The Renaissance was a period of unprecedented change that brought the rapid spread of new ideas and technologies, challenging the established order. Professor Goldin believes there are strong parallels with the transformations taking place today. One of the most important lessons we can learn from the new Renaissance is that it brings immense dangers as well as far-reaching benefits and sets the stage for a battle of ideas in which there is no guarantee that progressive thinking will prevail. The talk was introduced by RSE Chief Executive Dr Rebekah Widdowfield, who also welcomed Professor Lesley McAra, Director of the Edinburgh Futures Institute, who spoke about how Higher Education and the Institute can help us respond to the challenges.

Lecture report


Interdisciplinary Learning (IDL) is at the heart of Scotland’s Curriculum for Excellence (CfE) – identified as one of its four contexts for learning. It is about connecting, collaborating and innovating and should be playing a critical role in joining up thinking and learning across the curriculum and connecting students to the wider world. Yet in his conference introduction, Chair of the organising Committee Professor Colin Graham FRSE, said it has been relatively poorly articulated, poorly exemplified and often poorly understood by teachers, and that there has been little research into its implementation and impact in Scottish education. Recent reports indicate a similar situation in higher education. Most students may go through their educational careers without experiencing IDL. A systemic response is needed. Professor Graham suggested that pillars, lintels and foundations provide a helpful metaphor for IDL in which the pillars are the disciplines and the lintels the interdisciplinary connections; without the pillars and lintels will fall. He concluded that a key purpose of the conference was to gather information and explore the nature, relevance and development of IDL in 21st-century education, and to develop a strategy for its wider implementation.

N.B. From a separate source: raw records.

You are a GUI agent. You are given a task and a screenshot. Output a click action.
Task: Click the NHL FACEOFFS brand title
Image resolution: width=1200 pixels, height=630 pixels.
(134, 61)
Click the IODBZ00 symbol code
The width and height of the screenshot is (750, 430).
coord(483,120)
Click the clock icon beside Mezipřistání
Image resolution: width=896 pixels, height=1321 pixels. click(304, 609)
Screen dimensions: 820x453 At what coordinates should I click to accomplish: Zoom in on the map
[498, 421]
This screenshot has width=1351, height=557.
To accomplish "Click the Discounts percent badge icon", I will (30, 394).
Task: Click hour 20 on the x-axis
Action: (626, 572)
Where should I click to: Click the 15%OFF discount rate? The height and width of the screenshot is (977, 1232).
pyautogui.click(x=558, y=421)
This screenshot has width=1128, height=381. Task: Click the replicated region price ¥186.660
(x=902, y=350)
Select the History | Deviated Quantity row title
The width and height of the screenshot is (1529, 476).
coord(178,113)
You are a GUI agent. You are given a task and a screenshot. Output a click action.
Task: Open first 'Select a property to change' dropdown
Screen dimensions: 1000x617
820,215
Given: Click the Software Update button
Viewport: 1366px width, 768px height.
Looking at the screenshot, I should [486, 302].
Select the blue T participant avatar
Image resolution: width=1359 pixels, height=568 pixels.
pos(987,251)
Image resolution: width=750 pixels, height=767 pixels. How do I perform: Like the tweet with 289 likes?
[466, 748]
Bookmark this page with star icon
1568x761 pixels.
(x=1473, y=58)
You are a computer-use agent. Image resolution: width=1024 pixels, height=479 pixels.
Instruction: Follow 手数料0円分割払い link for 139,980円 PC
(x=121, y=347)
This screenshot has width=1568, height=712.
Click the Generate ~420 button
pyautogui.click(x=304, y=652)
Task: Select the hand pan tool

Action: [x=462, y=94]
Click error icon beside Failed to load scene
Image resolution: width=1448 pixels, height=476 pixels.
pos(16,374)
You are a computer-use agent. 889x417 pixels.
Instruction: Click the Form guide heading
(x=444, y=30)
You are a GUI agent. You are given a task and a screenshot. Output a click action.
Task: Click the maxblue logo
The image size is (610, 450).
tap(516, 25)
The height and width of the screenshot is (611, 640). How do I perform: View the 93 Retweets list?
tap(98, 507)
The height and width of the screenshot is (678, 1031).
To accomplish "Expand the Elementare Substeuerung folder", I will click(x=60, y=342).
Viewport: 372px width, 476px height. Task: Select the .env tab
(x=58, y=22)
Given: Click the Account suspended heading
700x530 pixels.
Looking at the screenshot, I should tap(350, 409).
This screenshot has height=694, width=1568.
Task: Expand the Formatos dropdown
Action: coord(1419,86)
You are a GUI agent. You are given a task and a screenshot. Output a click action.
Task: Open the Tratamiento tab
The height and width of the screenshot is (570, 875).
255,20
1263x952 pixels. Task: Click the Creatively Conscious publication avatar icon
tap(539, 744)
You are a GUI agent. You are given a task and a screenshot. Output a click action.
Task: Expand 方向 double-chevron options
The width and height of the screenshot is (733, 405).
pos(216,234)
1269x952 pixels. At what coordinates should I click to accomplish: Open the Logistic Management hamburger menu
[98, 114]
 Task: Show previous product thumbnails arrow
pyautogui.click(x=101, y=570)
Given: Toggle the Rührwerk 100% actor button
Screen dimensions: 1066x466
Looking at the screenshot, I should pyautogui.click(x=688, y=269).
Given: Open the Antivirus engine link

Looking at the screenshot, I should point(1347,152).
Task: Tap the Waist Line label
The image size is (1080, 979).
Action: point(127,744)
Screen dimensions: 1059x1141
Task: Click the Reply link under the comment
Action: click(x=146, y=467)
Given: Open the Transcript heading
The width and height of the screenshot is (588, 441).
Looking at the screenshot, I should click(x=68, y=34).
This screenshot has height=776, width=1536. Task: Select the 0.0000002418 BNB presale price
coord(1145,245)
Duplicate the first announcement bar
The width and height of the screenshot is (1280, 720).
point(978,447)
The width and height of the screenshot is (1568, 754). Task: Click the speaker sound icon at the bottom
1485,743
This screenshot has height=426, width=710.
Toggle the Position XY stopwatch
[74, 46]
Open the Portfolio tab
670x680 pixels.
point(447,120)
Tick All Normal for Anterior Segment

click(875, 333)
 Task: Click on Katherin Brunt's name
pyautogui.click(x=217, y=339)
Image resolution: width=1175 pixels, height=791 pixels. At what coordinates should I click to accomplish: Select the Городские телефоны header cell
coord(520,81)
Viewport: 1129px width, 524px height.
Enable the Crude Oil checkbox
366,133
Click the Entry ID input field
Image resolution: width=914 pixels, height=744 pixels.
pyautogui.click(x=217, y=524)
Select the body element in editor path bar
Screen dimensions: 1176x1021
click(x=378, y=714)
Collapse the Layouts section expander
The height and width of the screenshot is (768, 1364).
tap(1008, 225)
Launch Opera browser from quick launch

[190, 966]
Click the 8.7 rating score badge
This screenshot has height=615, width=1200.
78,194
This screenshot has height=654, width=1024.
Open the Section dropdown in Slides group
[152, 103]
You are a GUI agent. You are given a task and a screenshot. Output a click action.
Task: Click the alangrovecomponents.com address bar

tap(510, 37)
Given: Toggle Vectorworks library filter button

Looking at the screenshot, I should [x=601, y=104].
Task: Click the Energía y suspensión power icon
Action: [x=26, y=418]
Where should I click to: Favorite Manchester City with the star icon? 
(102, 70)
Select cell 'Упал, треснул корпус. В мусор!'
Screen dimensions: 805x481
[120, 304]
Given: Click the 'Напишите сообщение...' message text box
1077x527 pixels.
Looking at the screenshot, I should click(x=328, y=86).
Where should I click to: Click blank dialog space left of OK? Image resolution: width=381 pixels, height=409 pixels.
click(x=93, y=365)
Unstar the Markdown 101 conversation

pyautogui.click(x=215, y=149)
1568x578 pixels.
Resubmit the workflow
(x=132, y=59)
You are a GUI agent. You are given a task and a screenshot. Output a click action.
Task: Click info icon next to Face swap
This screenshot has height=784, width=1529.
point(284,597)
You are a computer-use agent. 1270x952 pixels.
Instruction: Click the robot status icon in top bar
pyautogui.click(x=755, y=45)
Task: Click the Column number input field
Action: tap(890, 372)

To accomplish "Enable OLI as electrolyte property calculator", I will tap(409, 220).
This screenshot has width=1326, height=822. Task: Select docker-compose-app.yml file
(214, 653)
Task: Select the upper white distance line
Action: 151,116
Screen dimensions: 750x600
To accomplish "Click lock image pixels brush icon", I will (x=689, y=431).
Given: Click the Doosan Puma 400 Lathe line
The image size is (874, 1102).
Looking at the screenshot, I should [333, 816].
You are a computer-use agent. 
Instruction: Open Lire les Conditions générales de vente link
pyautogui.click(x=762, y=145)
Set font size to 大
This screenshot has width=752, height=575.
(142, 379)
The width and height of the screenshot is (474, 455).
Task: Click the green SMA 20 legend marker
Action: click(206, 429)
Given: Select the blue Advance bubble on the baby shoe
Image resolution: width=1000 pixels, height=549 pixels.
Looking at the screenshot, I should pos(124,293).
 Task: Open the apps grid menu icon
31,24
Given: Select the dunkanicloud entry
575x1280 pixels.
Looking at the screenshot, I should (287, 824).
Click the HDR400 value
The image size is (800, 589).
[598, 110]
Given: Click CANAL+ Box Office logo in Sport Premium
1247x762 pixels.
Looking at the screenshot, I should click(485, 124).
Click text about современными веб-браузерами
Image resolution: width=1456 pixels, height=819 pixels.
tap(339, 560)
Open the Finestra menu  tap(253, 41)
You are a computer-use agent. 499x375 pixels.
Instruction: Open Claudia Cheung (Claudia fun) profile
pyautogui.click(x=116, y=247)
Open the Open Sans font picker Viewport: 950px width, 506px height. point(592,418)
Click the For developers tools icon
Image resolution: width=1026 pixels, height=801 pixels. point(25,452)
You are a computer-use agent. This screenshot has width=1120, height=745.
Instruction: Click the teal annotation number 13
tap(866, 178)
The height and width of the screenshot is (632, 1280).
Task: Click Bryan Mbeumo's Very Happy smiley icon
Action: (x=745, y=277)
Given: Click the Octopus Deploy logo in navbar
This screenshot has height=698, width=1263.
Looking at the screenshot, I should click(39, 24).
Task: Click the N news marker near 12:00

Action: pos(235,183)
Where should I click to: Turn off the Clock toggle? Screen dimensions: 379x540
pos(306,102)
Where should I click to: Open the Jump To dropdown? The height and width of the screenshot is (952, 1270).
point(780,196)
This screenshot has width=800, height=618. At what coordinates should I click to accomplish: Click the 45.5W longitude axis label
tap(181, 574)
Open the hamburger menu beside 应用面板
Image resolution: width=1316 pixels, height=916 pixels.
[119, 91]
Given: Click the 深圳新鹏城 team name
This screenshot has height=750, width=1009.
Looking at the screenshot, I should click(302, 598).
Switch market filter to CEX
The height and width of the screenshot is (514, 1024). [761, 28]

Morning Session 1: Educating for the Future

Chaired by Dr Heather Reid OBE, Meteorologist and Education Consultant

Morning Session 2: Pillars, Lintels and Foundations: IDL Across Education Systems and Curricula

Chaired by Walter Humes, Honorary Professor of Education, University of Stirling


Participants had a choice of four workshops that had been previously selected at the time of booking.

Afternoon Session 1: IDL Development in Practice – Challenges and Goals

Chaired by Ken Muir, CEO and Registrar, The General Teaching Council for Scotland


Participants had a choice of four further workshops, again, previously selected at the time of booking.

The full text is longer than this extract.